The compliment stuck with him.
Soon, he found himself staying after school, discussing quantum mechanics with Dr. Langston while the janitor locked up the classrooms. He read college-level textbooks for fun, absorbing everything from astrophysics to biochemistry.
The world had rules, patterns, formulas—he could see them, understand them, bend them.
And for the first time, he allowed himself to enjoy it.
The Athlete & The Genius
But he wasn't just a prodigy in the classroom.
Basketball had become more than just a hobby—it was an escape. The court was the one place where intelligence didn't matter, where instincts and skill ruled.
His natural athleticism made him a star, but it was his mind that gave him an edge. He didn't just play—he analyzed. He could read defenses like equations, and predict plays before they happened.
Coaches noticed. Teammates noticed.
"Kid, you're a natural," Coach Harris, the varsity basketball coach, told him after a scrimmage. "You ever think about going pro someday?"

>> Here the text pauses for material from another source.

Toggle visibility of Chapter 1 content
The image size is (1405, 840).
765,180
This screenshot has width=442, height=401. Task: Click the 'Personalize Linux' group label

He didn't answer right away.
Because honestly? He didn't know what he wanted.
He loved science. He loved basketball. He could do anything.
And that was terrifying.
Ross, Monica, and the Changing Dynamic
By now, Ross had accepted that his little brother was smarter than him. It had taken years, but he finally realized it wasn't a competition. They were just different.
Monica, on the other hand, had fully embraced her role as his biggest supporter.
"You're like a superhero," she said one night as they walked home from a diner.
He raised an eyebrow. "A superhero?"
"Yeah. You're, like, freakishly smart, you're a crazy good athlete, and you've got that whole 'brooding genius' thing going on." She smirked. "If you ever build an Iron Man suit, I call dibs on being your sidekick."
He laughed. "Noted."
The Moment Everything Changed. At fifteen, he had his first true moment of realization.
It happened at a lecture at Columbia University.
Dr. Richard Paxton, a Nobel Prize-winning physicist, was giving a talk on the nature of time and space. His parents had pulled some strings to get him a seat in the audience.
For an hour, he listened, fascinated. But as Dr. Paxton spoke, something clicked in his mind. A pattern in the equations—a flaw in the logic.
At the end of the lecture, when the floor opened for questions, he stood up.
"Dr. Paxton," he said, "if time is a dimension, like space, then wouldn't your theory contradict the principle of locality in quantum mechanics?"
The entire room went silent.
Dr. Paxton stared at him.
And then, to everyone's shock, he smiled.
"What's your name, son?"
He swallowed. "Uh, Geller."
"Well, Mr. Geller, you just asked a question that most PhD students wouldn't even think of. Let's talk after this."
That conversation changed everything.
For the first time, he wasn't just "the smart kid." He was among people who spoke his language and saw the world the way he did.
And in that moment, he knew.
He was done hiding.
This was his world now.
And he was ready to own it.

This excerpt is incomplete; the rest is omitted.